§ **INSTRUCTION 1**
Rewrite the post on reinterpreting Islam between "It's also interesting" and "therefore most Sunnis).", inclusive, replacing "ijtihad" with "independent reasoning".
[START OF SUPPLIED TEXT]
Wednesday, September 30, 2009

Is It Worth It?

Deciding to study Islam was a pretty easy decision for me to make when I began applying for Masters programs. I applied to programs in development, gender, sexuality, Islam, sociology - and in the end very easily chose the one about Islam. Since becoming religious, I feel like more moderate Muslims need to speak out and I wanted to be part of that. Tariq Ramadan, Reza Aslan, Leila Ahmed, Fatima Mernissi - all these authors had the guts to challenge mainstream conservative Islam that takes the Qur'an and Hadith very literally. They had the guts to say "no, we need to re-interpret Islam because we live in a different context." Something that would seem quite logical but actually offends many Muslims, who are probably worried that doing this will change the religion. Before these we had Muhammad Abduh and Al-Afghani, who also argued that Islam needs to change in order to apply to modern times. And the barrier they saw to this process was, of course, the ulama.

The history of the ulama in Islam is definitely something I would love to study. It seems to me that at some point they got very powerful and began to misuse this power. They also became very rigid and conservative, not allowing ANY form of Islam except theirs - hence they would often persecute Sufis, Shia's, liberal Muslims. I think a big point was when the doors of ijtihad were closed. I mean doesn't anyone find that troubling?! Why did that happen and WHO decided it should happen? Couldn't power have played a role in that? Al-Afghani writes:

"What does it mean that the door of ijtihad is closed? By what text was it closed? Which imam said that, after him, no Muslim should use his personal judgment to understand religion, be guided by the Qur'an and the true prophetic traditions and endeavor to widen his understanding of them and deduce, through analogy what applies to the modern sciences and the needs and requirements of the present?"

It's also interesting that Shi'as never closed the door to ijtihad. I've also read that they believe in an uncreated Qur'an, meaning that it is okay to reinterpret it according to the modern situation. This seems to me a much more progressive viewpoint than that of the Sunni ulama (and therefore most Sunnis).
[END OF SUPPLIED TEXT]
[START OF THE RECORDS]
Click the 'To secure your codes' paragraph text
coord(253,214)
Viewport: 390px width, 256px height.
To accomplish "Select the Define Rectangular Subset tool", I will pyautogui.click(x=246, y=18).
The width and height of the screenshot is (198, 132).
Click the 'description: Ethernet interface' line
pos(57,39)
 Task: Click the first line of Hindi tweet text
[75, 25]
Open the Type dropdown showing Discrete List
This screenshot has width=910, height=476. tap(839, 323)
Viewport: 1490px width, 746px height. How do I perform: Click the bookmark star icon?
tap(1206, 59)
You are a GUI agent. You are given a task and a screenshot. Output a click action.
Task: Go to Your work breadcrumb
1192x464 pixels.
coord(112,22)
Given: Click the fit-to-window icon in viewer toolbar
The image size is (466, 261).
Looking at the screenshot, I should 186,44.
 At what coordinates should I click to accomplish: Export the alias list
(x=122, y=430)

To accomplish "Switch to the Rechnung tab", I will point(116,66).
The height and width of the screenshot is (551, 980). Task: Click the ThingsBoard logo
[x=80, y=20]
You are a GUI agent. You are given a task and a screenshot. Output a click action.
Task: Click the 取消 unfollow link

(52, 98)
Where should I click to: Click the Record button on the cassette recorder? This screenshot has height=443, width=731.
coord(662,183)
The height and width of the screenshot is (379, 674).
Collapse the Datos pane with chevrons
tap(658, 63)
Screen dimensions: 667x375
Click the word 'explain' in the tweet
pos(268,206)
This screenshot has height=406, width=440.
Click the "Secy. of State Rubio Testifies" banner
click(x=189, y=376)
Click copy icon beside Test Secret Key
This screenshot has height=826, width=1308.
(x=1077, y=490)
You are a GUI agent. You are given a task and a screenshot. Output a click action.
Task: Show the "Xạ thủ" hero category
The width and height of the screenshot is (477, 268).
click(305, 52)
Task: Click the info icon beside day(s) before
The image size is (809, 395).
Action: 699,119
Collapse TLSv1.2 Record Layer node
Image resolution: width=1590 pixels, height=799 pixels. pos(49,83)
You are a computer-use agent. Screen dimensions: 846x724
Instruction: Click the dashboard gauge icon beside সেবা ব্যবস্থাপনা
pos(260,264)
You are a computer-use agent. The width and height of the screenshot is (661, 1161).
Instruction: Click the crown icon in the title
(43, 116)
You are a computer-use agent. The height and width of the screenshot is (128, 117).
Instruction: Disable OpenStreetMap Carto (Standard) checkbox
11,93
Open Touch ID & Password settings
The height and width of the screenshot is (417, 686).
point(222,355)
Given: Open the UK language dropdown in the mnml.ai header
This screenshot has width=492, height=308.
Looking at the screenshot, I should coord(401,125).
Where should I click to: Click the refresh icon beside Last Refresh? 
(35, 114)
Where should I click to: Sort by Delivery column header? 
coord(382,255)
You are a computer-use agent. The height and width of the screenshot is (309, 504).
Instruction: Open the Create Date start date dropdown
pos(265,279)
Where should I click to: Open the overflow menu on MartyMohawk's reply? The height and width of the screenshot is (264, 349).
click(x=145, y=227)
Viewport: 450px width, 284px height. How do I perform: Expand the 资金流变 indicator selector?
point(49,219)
[END OF THE RECORDS]
§ **INSTRUCTION 2**
Lay out the listing lines from the one containing "Viewport: 450px width, 284px" through the end of the listing, inclusive, as a JSON list of strings with one string per line and blank lines left out.

§ **PROBLEM SOLUTION 1**
It's also interesting that Shi'as never closed the door to independent reasoning. I've also read that they believe in an uncreated Qur'an, meaning that it is okay to reinterpret it according to the modern situation. This seems to me a much more progressive viewpoint than that of the Sunni ulama (and therefore most Sunnis).

§ **PROBLEM SOLUTION 2**
[
  "Viewport: 450px width, 284px height. How do I perform: Expand the 资金流变 indicator selector?",
  "point(49,219)"
]